Depends on what interface you use. Generally, it will be hand wired, rather than using existing cables.
>Does each controller need to be programmed (sounds almost impossible to coordinate)?
Yes, each needs to be programmed. However, depending on what you're doing, coordination may or may not be an issue.
>Do / can the boards talk to each other?
The boards can talk to each other, over the I2C interface, but they are not pre-programmed to do so.
>How does each controller know where it is in the line
The boards are all identical. They won't know their order unless you (1) assign each a unique ID and (2) use that ID in the code somewhere.
> and are all the LEDs considered at once or are they board specific?
The LEDs are normally considered to be board specific. Depending on the architecture of your overall setup, you could arrange it such that the whole LED set is one contiguous grid.
Now, some possible approaches, and not an exhaustive list:
1. You can use the I2C interface to stream full-frame data to the full set of boards.
I2C is a multipoint serial protocol, meaning that you can use the same data bus to connect all of the boards together. You can probably hook 16 boards together this way with good success. However, the total data bandwidth is relatively low. I2C has a maximum bit rate of 400kHz in this context. It takes 625 bits of data to specify the state of the Peggy, whether each LED is on or off at a given moment. For 16-level grayscale data (4-bit), it takes 2500 bits of data.
So, to specify the full state of 16 Peggy 2 boards in monochrome takes 625*16 = 10,000 bits, meaning that you could refresh the full data set at a theoretical maximum of 40 Hz, probably closer to 20 Hz in practice. This is probably just fine for a lot of applications. In grayscale, closer to about 5 Hz, probably *not* acceptable, unless it's a static image that only needs to change every few seconds.
To implement this, you would need an external controller, e.g., a PC, and a high-speed I2C interface, probably a dedicated device. Each Peggy would need to be set up with I2C receiving code and a unique ID number such that it would only listen for and display data for that board.
2. You can use the I2C interface to send commands to the full set of boards.
For certain applications, it's possible to program each Peggy 2 to display data presented as a set of commands, rather than as a bitmap. For example, if you wanted to use the set of Peggy boards as a readerboard, displaying just text, then you only really need to send each board 1-3 letters that fit on the screen and the appropriate horizontal offset. As that's much faster to send, it would be easier to set up for high-speed operation.
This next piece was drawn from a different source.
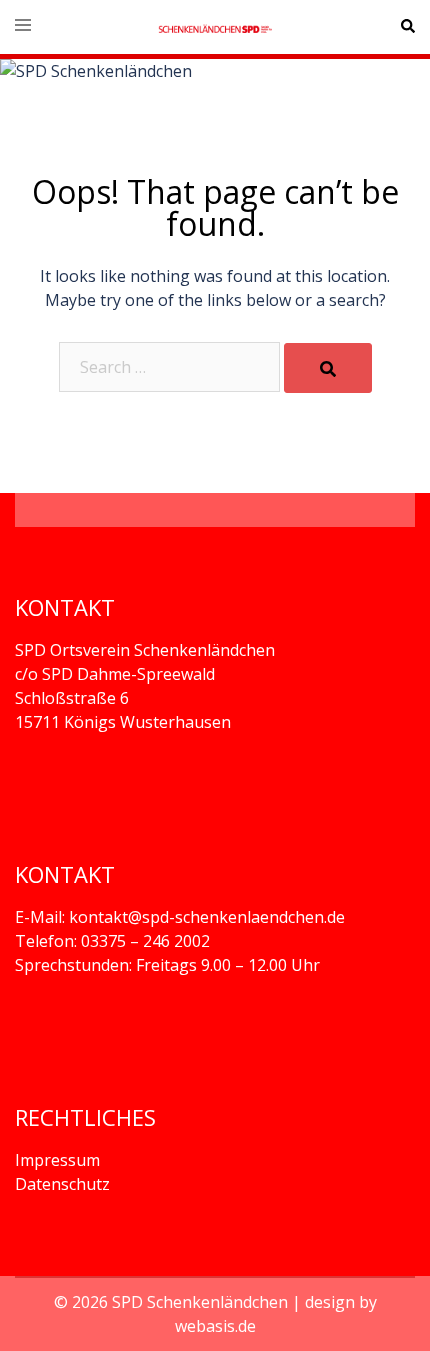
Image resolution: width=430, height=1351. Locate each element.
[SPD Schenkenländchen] (214, 27)
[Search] (328, 368)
To implement this, you would need an external controller, e.g., a PC, and a medium-speed I2C interface, for example, an Arduino board. Each Peggy would need to be set up with I2C receiving code and a unique ID number such that it would only listen for and display data for that board.
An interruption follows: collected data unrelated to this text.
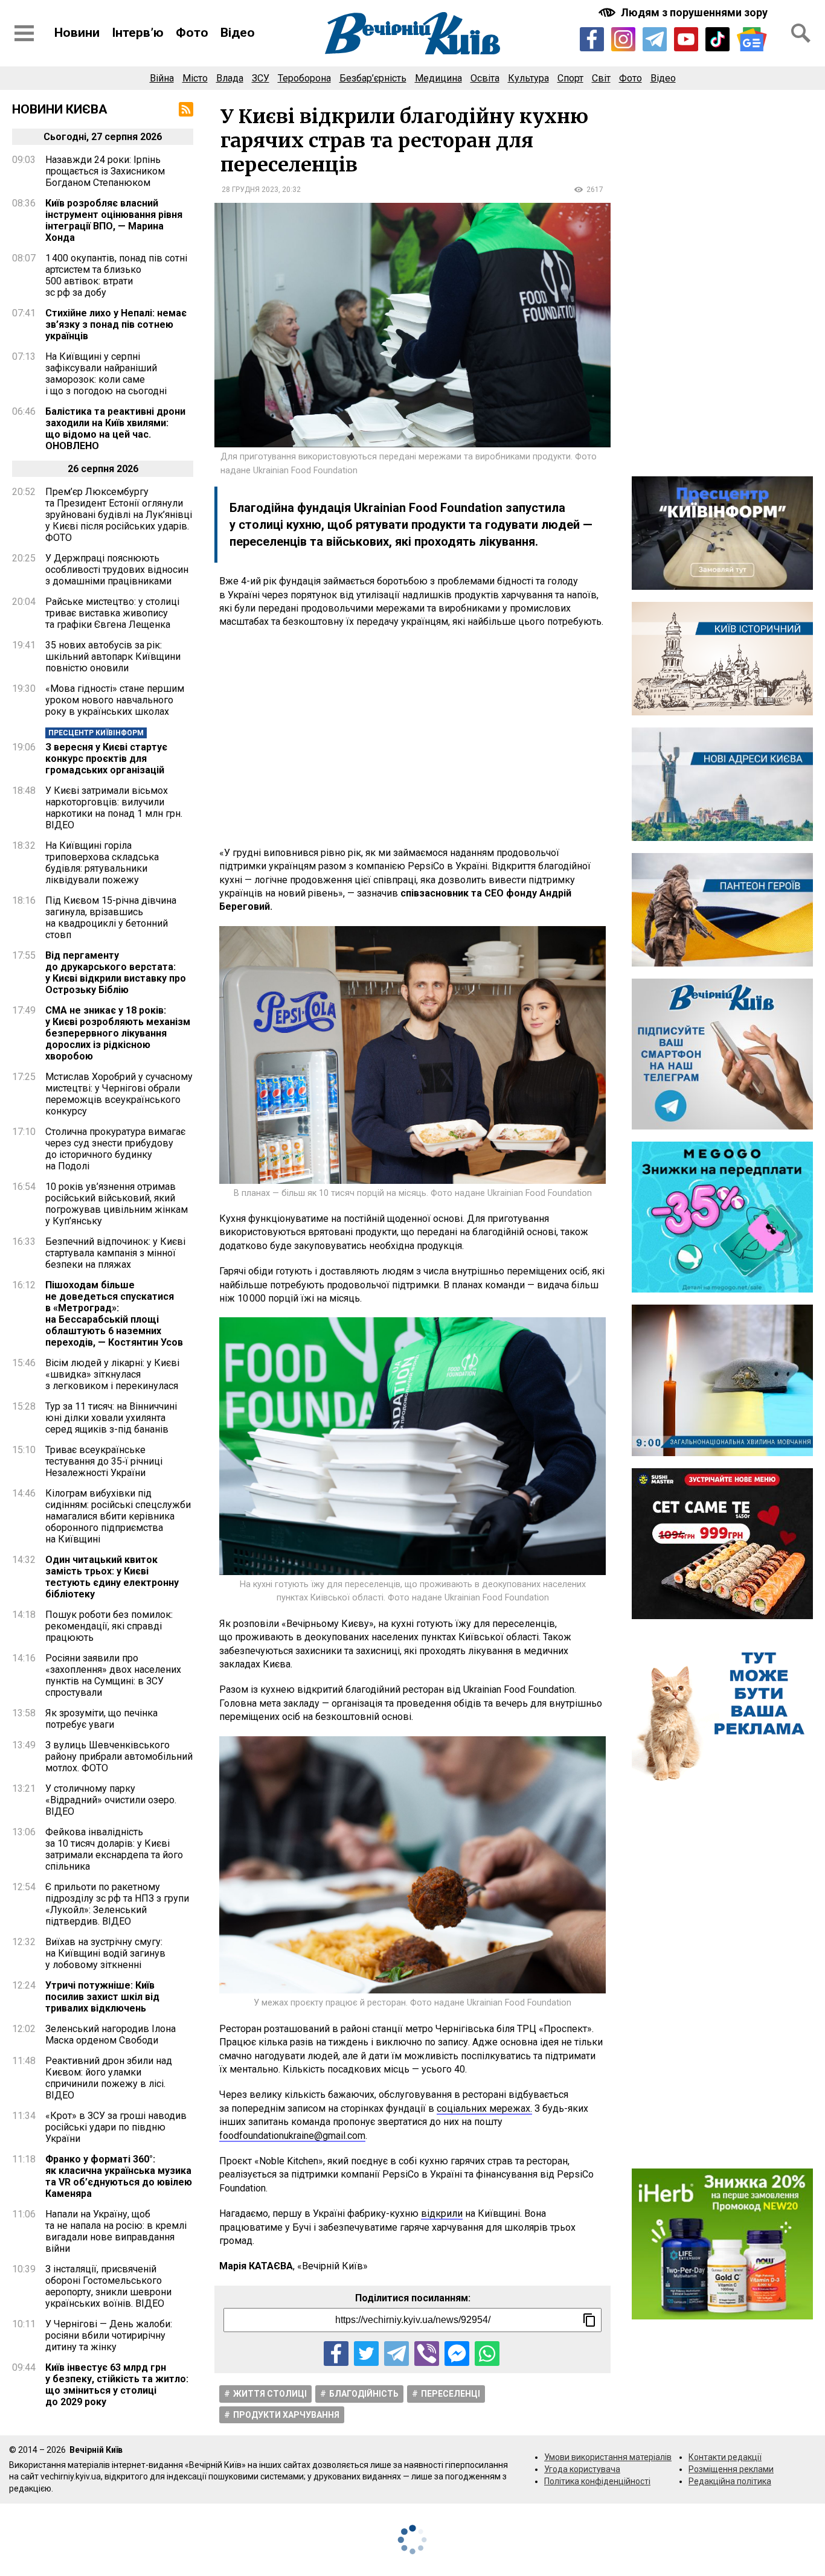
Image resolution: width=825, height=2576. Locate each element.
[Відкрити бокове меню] (24, 33)
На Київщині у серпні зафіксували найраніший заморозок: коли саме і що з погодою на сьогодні (106, 374)
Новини (77, 32)
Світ (601, 78)
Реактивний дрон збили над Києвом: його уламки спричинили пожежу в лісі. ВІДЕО (108, 2078)
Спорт (570, 78)
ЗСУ (260, 78)
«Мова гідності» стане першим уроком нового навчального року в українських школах (114, 700)
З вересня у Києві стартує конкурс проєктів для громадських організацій (106, 758)
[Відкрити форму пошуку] (801, 33)
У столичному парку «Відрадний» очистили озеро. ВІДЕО (110, 1800)
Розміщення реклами (731, 2469)
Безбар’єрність (372, 78)
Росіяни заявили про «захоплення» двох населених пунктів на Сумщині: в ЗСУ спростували (113, 1675)
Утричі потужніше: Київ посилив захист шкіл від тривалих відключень (102, 1997)
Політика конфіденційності (597, 2481)
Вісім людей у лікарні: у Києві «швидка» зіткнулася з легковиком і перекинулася (112, 1374)
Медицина (438, 78)
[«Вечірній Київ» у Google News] (752, 39)
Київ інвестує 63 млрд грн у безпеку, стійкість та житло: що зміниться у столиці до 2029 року (116, 2385)
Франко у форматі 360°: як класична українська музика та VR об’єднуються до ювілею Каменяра (118, 2176)
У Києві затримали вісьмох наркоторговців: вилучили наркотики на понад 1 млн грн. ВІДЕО (113, 808)
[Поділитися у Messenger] (457, 2353)
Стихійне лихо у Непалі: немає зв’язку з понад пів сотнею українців (116, 324)
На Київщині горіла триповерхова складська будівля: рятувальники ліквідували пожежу (102, 863)
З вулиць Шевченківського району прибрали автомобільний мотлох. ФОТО (119, 1756)
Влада (229, 78)
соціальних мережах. (484, 2108)
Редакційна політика (730, 2481)
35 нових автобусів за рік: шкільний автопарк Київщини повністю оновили (113, 656)
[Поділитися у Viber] (426, 2353)
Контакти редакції (725, 2457)
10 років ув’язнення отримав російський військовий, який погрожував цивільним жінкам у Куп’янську (116, 1204)
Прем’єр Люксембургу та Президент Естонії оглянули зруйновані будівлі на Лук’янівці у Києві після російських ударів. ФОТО (118, 514)
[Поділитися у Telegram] (396, 2353)
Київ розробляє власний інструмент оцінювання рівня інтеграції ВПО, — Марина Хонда (113, 220)
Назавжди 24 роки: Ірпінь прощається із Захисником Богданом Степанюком (105, 171)
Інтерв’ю (138, 32)
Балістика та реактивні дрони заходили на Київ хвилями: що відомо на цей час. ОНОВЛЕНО (115, 429)
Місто (195, 78)
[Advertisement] (412, 737)
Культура (528, 78)
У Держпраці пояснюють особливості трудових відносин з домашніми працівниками (116, 569)
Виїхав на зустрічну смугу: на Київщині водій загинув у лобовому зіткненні (105, 1953)
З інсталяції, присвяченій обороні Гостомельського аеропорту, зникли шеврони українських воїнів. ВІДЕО (108, 2286)
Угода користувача (582, 2469)
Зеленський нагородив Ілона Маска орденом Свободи (110, 2034)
3. You can use the I2C interface to have one Peggy send commands to the rest.
For simple data (e.g., commands, line drawing routines, etc. ) that doesn't require high data rate or holding the entire 16-peggy LED grid contents in memory, you can skip the external controller, and have one Peggy in the group act as the controller.
To implement this, one Peggy is set up as the I2C master, and sends data to the others. The other Peggy boards would need to be set up with I2C receiving code and a unique ID number such that it would only listen for and display data for that board.
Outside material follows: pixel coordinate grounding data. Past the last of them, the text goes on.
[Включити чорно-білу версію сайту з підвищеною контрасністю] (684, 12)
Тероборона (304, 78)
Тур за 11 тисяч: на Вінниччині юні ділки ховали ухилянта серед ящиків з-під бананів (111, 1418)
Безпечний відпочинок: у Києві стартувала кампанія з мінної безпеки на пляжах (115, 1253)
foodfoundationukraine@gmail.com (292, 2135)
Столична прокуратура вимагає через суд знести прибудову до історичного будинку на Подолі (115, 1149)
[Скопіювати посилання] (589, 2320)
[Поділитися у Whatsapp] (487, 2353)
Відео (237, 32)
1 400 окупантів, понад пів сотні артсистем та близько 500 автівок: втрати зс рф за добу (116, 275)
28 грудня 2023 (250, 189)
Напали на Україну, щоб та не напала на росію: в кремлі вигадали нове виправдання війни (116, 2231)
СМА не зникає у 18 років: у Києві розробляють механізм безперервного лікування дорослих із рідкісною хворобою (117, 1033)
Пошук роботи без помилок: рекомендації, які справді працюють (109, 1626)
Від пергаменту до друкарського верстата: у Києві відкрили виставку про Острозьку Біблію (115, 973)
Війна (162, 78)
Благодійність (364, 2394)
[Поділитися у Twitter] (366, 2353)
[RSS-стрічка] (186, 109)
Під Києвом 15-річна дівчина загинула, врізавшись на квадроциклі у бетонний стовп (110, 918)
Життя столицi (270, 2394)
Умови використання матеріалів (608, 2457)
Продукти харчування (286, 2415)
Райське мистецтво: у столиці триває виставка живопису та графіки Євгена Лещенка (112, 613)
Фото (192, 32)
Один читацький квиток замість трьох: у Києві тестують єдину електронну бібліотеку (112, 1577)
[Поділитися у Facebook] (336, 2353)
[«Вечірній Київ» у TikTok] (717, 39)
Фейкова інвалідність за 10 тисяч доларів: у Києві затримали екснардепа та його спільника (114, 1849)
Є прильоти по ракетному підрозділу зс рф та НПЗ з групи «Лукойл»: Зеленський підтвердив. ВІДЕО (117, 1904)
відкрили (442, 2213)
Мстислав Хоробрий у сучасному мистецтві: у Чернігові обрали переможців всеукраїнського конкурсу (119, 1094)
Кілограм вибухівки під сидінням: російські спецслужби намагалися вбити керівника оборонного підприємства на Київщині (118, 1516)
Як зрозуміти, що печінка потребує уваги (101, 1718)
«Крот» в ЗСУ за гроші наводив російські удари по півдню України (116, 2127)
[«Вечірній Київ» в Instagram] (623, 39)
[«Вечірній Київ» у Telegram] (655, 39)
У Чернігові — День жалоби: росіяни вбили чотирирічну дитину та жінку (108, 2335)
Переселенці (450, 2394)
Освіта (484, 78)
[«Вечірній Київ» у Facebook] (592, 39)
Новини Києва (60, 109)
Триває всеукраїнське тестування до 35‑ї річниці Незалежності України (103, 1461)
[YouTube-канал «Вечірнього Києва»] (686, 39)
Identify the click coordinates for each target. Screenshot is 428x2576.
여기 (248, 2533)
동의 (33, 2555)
4. Independent serial data streams. (Highest speed streaming option)
Your data resides on a PC. From your PC, you have a high-speed serial interface (e.g., SPI, maybe direct USB ) to an external interface that processes the data stream from your computer into 16 independent serial data streams, each of which goes to a Peggy board. Each Peggy runs the same program, and they do not need to have separate ID numbers-- it's just that each Peggy is wired to the correct port to receive serial data in the right order.
This is the easiest version to implement on the Peggy side-- you can use existing code, or code with very little modification. However, it will need some unusual hardware to split the data stream into those independent serial parts. There *may* be hardware like this on the market already, or (if you're into that kind of thing) you could build one.
5. Independent programs.
If you just wanted to have a "slide show" of a small number of consistent frames of data, or a *very* short looping video clip (up to 280 frames of mono data or 70 frames of 4-bit grayscale), you could do it by storing the full program in the flash memory of each Peggy. Designate one Peggy as the master, to send a sync pulse once in a while to keep them all synchronized.
Again, these are just a few of the ways to do it. There are quite a few others, but the "correct" approach will depend on your requirements, skill, patience, and budget.